5. Cross-border, operational and technical realities for EES data

EES is an EU-wide, eu-LISA-operated system that stores biometric and movement data and will replace passport stamps as it rolls out ^[9]. That centralized or shared operational model means deletion is not just a local database operation — controllers must ensure deletion across systems, backups and third-party processors where feasible, and the GDPR requires reasonable technical steps to inform other controllers processing the same data if public dissemination occurred ^{[3] [9]}. National DPAs will expect controllers to show those technical and organisational measures or justify exceptions.

6. Where people go when their request is denied — complaints and enforcement

If a controller refuses erasure or fails to respond, national guidance instructs the data subject to complain to the DPA that handled their request; DPAs can then open investigations and coordinate with other DPAs under the EDPB’s frameworks ^{[1] [2] [6]}. The 2025 coordinated enforcement activities mean complaints on erasure — including those tied to EES data — may trigger cross-border follow-ups and mutual scrutiny ^{[2] [6]}.

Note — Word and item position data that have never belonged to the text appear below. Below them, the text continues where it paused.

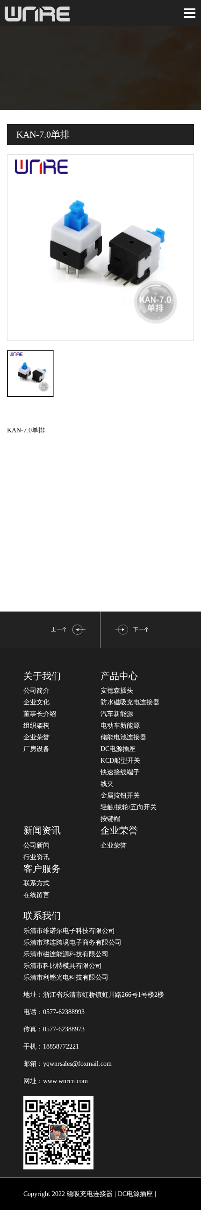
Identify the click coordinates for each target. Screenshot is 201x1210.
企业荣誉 (36, 737)
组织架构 (36, 725)
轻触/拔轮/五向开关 (128, 807)
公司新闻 (36, 845)
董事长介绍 (39, 713)
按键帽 (110, 818)
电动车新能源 (120, 725)
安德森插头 (116, 690)
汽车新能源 (116, 713)
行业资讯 (36, 857)
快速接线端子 (120, 772)
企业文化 (36, 702)
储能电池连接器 (123, 737)
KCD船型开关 (120, 760)
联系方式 (36, 883)
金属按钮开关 (120, 795)
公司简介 (36, 690)
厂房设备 (36, 748)
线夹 (107, 783)
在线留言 (36, 894)
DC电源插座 (118, 748)
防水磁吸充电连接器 (129, 702)
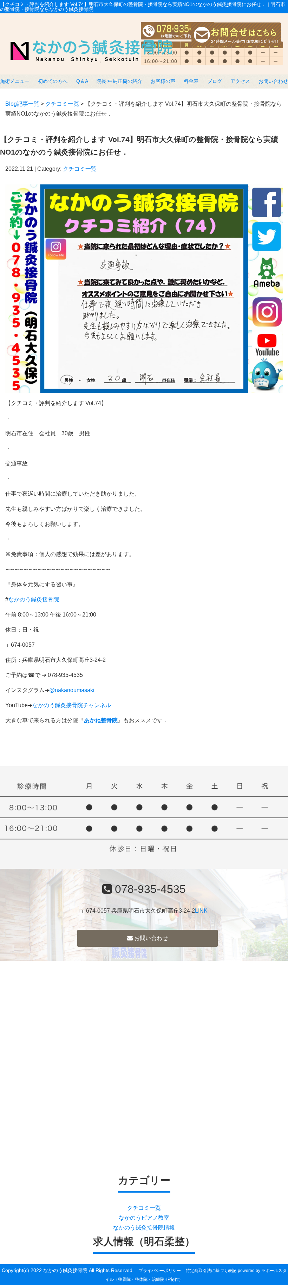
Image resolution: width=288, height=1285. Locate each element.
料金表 (191, 81)
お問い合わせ (273, 81)
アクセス (240, 81)
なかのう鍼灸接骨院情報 (144, 1228)
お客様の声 (163, 81)
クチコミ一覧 (62, 104)
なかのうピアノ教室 (144, 1218)
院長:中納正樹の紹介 (119, 81)
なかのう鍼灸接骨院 (33, 599)
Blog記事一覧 (22, 104)
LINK (201, 911)
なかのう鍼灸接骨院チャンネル (71, 705)
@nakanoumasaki (71, 690)
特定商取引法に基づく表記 (211, 1270)
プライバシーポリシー (160, 1270)
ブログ (214, 81)
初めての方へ (52, 81)
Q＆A (82, 81)
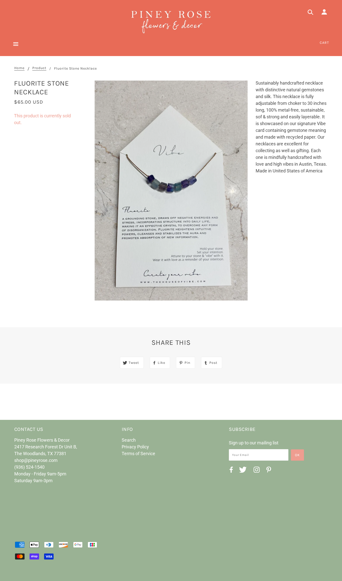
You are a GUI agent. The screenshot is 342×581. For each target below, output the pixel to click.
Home (19, 68)
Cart (324, 43)
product (39, 68)
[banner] (171, 21)
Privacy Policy (135, 446)
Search (129, 440)
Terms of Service (138, 453)
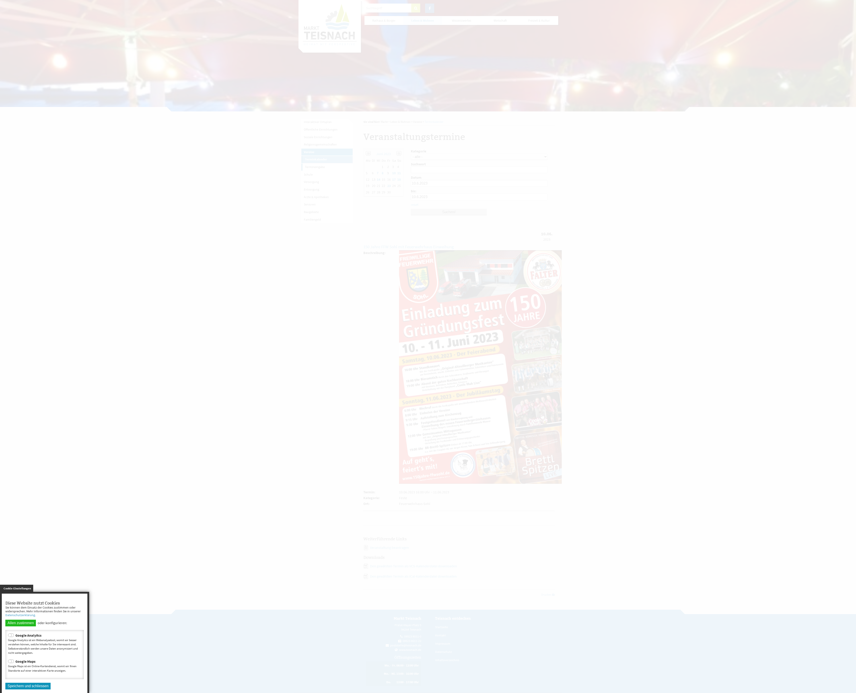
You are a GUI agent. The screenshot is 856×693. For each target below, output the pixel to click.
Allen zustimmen (21, 623)
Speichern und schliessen (28, 686)
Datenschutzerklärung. (20, 615)
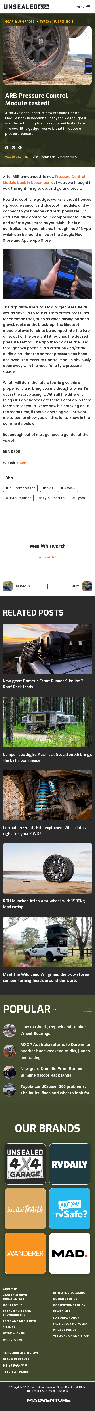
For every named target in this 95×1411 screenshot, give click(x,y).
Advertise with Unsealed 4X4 (15, 1297)
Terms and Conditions (71, 1336)
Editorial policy (66, 1317)
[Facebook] (6, 147)
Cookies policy (65, 1299)
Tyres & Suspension (56, 21)
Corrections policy (69, 1305)
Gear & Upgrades (19, 21)
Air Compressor (20, 488)
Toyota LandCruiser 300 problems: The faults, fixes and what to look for (55, 1089)
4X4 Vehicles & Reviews (21, 1353)
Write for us (13, 1340)
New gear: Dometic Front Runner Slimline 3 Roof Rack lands (52, 1072)
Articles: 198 (47, 556)
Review (68, 488)
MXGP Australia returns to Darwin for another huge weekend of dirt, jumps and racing (56, 1051)
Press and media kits (19, 1321)
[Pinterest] (13, 147)
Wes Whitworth (16, 157)
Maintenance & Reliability (15, 1365)
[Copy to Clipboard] (26, 147)
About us (10, 1289)
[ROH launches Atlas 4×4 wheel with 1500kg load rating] (47, 868)
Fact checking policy (70, 1324)
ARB (22, 462)
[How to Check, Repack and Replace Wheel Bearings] (9, 1030)
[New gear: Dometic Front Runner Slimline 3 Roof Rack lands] (47, 649)
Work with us (14, 1333)
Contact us (12, 1305)
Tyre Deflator (18, 498)
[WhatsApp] (20, 147)
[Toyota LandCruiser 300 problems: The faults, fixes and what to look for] (9, 1090)
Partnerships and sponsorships (17, 1313)
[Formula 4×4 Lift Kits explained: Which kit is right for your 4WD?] (47, 795)
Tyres (78, 498)
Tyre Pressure (52, 498)
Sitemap (9, 1327)
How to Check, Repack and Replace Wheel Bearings (54, 1030)
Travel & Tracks (16, 1372)
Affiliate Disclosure (69, 1293)
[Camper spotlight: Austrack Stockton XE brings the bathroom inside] (47, 722)
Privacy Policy (64, 1330)
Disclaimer (61, 1311)
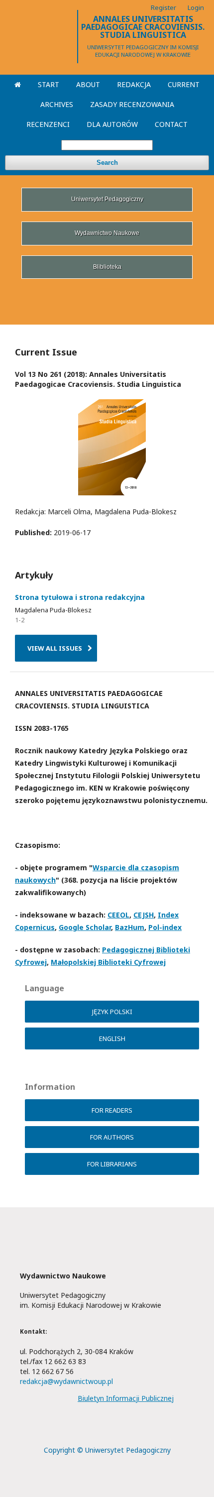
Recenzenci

7. Conflicting viewpoints and what the reporting does not say

Available reporting emphasises DPAs enforcing GDPR erasure rules and the EDPB’s coordinated action, but sources do not give a step‑by‑step, country‑by‑country breakdown of how each member state’s DPA implements deletion requests specific to EES (available sources do not mention a full pan‑EU procedural map). Some advocacy groups stress stringent enforcement of erasure only where processing is unlawful (NOYB commentary), while legal commentaries and industry analyses note many controllers will resist deletion requests on statutory grounds or operational necessity — both perspectives appear in current reporting ^{[8] [7] [2]}.

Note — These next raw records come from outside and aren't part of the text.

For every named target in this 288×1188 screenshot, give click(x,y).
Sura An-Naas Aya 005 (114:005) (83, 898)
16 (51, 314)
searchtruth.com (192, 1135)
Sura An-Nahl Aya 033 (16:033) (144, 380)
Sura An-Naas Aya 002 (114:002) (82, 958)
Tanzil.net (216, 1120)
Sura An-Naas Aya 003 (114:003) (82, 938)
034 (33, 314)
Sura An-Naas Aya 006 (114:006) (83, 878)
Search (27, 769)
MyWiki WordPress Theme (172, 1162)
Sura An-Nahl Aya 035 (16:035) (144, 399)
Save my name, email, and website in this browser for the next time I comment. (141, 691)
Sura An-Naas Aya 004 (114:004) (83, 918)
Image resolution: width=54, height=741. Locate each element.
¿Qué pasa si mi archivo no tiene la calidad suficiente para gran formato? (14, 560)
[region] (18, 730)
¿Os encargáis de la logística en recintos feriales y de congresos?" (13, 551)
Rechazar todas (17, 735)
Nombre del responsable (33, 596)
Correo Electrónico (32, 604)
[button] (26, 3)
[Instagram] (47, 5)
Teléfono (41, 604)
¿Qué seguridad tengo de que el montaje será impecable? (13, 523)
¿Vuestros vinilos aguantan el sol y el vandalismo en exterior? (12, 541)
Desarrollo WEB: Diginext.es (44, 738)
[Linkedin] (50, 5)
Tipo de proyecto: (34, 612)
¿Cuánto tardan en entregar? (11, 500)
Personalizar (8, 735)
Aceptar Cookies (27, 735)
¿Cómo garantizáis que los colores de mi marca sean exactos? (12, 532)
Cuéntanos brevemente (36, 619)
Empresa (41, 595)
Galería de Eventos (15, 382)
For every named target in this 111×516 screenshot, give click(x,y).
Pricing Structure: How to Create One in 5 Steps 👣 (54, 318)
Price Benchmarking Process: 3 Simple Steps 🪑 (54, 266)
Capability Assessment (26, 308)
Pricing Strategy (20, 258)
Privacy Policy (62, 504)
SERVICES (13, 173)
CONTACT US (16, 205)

8. What a traveller should do now

Follow national DPA or border authority guidance: submit an access/rectification/erasure request to the controller named in EES documentation, keep records of the request, and if unsatisfied, lodge a complaint with the relevant national DPA — the EDPB’s ongoing coordinated focus on erasure increases the chance your complaint will be examined in context of broader compliance checks ^{[1] [2] [6]}.

Limitations: reporting in the provided sources confirms the legal framework, DPA roles and the EDPB’s enforcement focus, but does not list every member state’s operational contact points or give specific case outcomes for EES erasure requests (available sources do not mention detailed national procedures beyond examples) ^{[1] [9] [2]}.